What is being asked
Please copy all of the records exactly, leaving nothing out.

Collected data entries
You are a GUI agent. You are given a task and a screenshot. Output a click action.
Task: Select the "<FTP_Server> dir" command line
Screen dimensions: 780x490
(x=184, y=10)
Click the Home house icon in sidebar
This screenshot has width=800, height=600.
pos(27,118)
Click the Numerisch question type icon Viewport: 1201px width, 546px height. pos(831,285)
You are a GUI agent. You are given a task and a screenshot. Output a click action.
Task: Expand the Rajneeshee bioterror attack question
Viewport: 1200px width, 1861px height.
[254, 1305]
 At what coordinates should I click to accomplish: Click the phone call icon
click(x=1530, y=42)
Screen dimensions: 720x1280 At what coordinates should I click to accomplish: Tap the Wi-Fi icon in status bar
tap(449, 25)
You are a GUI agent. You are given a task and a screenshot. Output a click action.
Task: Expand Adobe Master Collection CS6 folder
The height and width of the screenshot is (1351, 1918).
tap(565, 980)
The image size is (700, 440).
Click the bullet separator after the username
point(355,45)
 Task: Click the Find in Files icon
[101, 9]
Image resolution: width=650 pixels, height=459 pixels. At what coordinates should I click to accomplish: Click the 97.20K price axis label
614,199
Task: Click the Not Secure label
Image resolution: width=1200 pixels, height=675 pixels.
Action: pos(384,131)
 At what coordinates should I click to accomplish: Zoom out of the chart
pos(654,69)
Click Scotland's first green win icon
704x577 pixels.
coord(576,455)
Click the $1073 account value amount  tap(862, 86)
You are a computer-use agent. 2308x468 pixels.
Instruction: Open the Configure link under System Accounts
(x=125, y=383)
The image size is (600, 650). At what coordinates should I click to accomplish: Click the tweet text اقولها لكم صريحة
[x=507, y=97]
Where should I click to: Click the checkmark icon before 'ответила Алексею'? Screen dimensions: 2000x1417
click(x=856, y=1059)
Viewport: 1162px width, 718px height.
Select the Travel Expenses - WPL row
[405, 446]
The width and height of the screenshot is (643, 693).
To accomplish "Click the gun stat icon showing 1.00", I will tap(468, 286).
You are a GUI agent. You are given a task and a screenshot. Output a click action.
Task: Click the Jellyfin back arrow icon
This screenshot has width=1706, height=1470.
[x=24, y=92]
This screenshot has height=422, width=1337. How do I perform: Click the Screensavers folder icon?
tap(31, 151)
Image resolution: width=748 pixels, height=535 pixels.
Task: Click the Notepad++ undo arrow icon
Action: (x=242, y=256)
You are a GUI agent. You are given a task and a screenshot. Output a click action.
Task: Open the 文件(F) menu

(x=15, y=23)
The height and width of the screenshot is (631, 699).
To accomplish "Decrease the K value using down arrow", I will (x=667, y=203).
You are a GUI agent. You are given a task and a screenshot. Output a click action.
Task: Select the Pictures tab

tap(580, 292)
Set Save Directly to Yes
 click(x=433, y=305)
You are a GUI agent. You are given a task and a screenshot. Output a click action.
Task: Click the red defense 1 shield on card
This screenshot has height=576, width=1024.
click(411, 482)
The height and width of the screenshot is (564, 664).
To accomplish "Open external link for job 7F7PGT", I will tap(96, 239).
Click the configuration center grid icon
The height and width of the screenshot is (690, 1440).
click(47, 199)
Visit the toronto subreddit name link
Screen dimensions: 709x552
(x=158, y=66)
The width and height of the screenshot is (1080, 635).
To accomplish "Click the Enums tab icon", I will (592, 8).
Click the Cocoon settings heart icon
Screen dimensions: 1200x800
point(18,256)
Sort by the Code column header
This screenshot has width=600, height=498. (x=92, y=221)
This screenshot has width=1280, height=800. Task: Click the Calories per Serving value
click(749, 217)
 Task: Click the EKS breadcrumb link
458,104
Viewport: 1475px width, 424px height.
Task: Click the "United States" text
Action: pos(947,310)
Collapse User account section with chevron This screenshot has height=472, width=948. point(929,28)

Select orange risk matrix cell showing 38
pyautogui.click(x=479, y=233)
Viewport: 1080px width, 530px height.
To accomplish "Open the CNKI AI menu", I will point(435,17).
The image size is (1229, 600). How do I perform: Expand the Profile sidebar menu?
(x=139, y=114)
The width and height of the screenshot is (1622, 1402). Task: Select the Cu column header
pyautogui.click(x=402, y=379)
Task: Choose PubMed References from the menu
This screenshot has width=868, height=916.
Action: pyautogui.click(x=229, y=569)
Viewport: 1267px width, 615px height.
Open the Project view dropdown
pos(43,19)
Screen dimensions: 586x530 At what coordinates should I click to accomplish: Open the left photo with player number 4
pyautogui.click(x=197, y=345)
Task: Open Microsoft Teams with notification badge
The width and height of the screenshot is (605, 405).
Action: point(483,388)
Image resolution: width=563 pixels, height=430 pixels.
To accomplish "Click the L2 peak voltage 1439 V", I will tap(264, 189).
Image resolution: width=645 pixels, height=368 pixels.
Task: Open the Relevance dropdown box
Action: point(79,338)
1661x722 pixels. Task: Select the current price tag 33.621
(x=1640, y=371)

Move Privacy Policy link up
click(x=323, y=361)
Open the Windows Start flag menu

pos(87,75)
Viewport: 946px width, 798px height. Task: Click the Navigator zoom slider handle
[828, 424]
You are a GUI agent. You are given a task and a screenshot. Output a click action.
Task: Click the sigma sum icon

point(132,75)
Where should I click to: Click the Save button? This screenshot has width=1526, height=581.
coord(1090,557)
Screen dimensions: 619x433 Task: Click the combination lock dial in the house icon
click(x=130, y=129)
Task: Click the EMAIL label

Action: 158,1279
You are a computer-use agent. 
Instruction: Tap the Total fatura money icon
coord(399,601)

Response
You are a GUI agent. You are given a task and a screenshot. Output a click action.
Task: Select the "<FTP_Server> dir" command line
Screen dimensions: 780x490
(x=184, y=10)
Click the Home house icon in sidebar
This screenshot has width=800, height=600.
pos(27,118)
Click the Numerisch question type icon Viewport: 1201px width, 546px height. pos(831,285)
You are a GUI agent. You are given a task and a screenshot. Output a click action.
Task: Expand the Rajneeshee bioterror attack question
Viewport: 1200px width, 1861px height.
[254, 1305]
 At what coordinates should I click to accomplish: Click the phone call icon
click(x=1530, y=42)
Screen dimensions: 720x1280 At what coordinates should I click to accomplish: Tap the Wi-Fi icon in status bar
tap(449, 25)
You are a GUI agent. You are given a task and a screenshot. Output a click action.
Task: Expand Adobe Master Collection CS6 folder
The height and width of the screenshot is (1351, 1918).
tap(565, 980)
The image size is (700, 440).
Click the bullet separator after the username
point(355,45)
 Task: Click the Find in Files icon
[101, 9]
Image resolution: width=650 pixels, height=459 pixels. At what coordinates should I click to accomplish: Click the 97.20K price axis label
614,199
Task: Click the Not Secure label
Image resolution: width=1200 pixels, height=675 pixels.
Action: pos(384,131)
 At what coordinates should I click to accomplish: Zoom out of the chart
pos(654,69)
Click Scotland's first green win icon
704x577 pixels.
coord(576,455)
Click the $1073 account value amount  tap(862, 86)
You are a computer-use agent. 2308x468 pixels.
Instruction: Open the Configure link under System Accounts
(x=125, y=383)
The image size is (600, 650). At what coordinates should I click to accomplish: Click the tweet text اقولها لكم صريحة
[x=507, y=97]
Where should I click to: Click the checkmark icon before 'ответила Алексею'? Screen dimensions: 2000x1417
click(x=856, y=1059)
Viewport: 1162px width, 718px height.
Select the Travel Expenses - WPL row
[405, 446]
The width and height of the screenshot is (643, 693).
To accomplish "Click the gun stat icon showing 1.00", I will tap(468, 286).
You are a GUI agent. You are given a task and a screenshot. Output a click action.
Task: Click the Jellyfin back arrow icon
This screenshot has width=1706, height=1470.
[x=24, y=92]
This screenshot has height=422, width=1337. How do I perform: Click the Screensavers folder icon?
tap(31, 151)
Image resolution: width=748 pixels, height=535 pixels.
Task: Click the Notepad++ undo arrow icon
Action: (x=242, y=256)
You are a GUI agent. You are given a task and a screenshot. Output a click action.
Task: Open the 文件(F) menu

(x=15, y=23)
The height and width of the screenshot is (631, 699).
To accomplish "Decrease the K value using down arrow", I will (x=667, y=203).
You are a GUI agent. You are given a task and a screenshot. Output a click action.
Task: Select the Pictures tab

tap(580, 292)
Set Save Directly to Yes
 click(x=433, y=305)
You are a GUI agent. You are given a task and a screenshot. Output a click action.
Task: Click the red defense 1 shield on card
This screenshot has height=576, width=1024.
click(411, 482)
The height and width of the screenshot is (564, 664).
To accomplish "Open external link for job 7F7PGT", I will tap(96, 239).
Click the configuration center grid icon
The height and width of the screenshot is (690, 1440).
click(47, 199)
Visit the toronto subreddit name link
Screen dimensions: 709x552
(x=158, y=66)
The width and height of the screenshot is (1080, 635).
To accomplish "Click the Enums tab icon", I will (592, 8).
Click the Cocoon settings heart icon
Screen dimensions: 1200x800
point(18,256)
Sort by the Code column header
This screenshot has width=600, height=498. (x=92, y=221)
This screenshot has width=1280, height=800. Task: Click the Calories per Serving value
click(749, 217)
 Task: Click the EKS breadcrumb link
458,104
Viewport: 1475px width, 424px height.
Task: Click the "United States" text
Action: pos(947,310)
Collapse User account section with chevron This screenshot has height=472, width=948. point(929,28)

Select orange risk matrix cell showing 38
pyautogui.click(x=479, y=233)
Viewport: 1080px width, 530px height.
To accomplish "Open the CNKI AI menu", I will point(435,17).
The image size is (1229, 600). How do I perform: Expand the Profile sidebar menu?
(x=139, y=114)
The width and height of the screenshot is (1622, 1402). Task: Select the Cu column header
pyautogui.click(x=402, y=379)
Task: Choose PubMed References from the menu
This screenshot has width=868, height=916.
Action: pyautogui.click(x=229, y=569)
Viewport: 1267px width, 615px height.
Open the Project view dropdown
pos(43,19)
Screen dimensions: 586x530 At what coordinates should I click to accomplish: Open the left photo with player number 4
pyautogui.click(x=197, y=345)
Task: Open Microsoft Teams with notification badge
The width and height of the screenshot is (605, 405).
Action: point(483,388)
Image resolution: width=563 pixels, height=430 pixels.
To accomplish "Click the L2 peak voltage 1439 V", I will tap(264, 189).
Image resolution: width=645 pixels, height=368 pixels.
Task: Open the Relevance dropdown box
Action: point(79,338)
1661x722 pixels. Task: Select the current price tag 33.621
(x=1640, y=371)

Move Privacy Policy link up
click(x=323, y=361)
Open the Windows Start flag menu

pos(87,75)
Viewport: 946px width, 798px height. Task: Click the Navigator zoom slider handle
[828, 424]
You are a GUI agent. You are given a task and a screenshot. Output a click action.
Task: Click the sigma sum icon

point(132,75)
Where should I click to: Click the Save button? This screenshot has width=1526, height=581.
coord(1090,557)
Screen dimensions: 619x433 Task: Click the combination lock dial in the house icon
click(x=130, y=129)
Task: Click the EMAIL label

Action: 158,1279
You are a computer-use agent. 
Instruction: Tap the Total fatura money icon
coord(399,601)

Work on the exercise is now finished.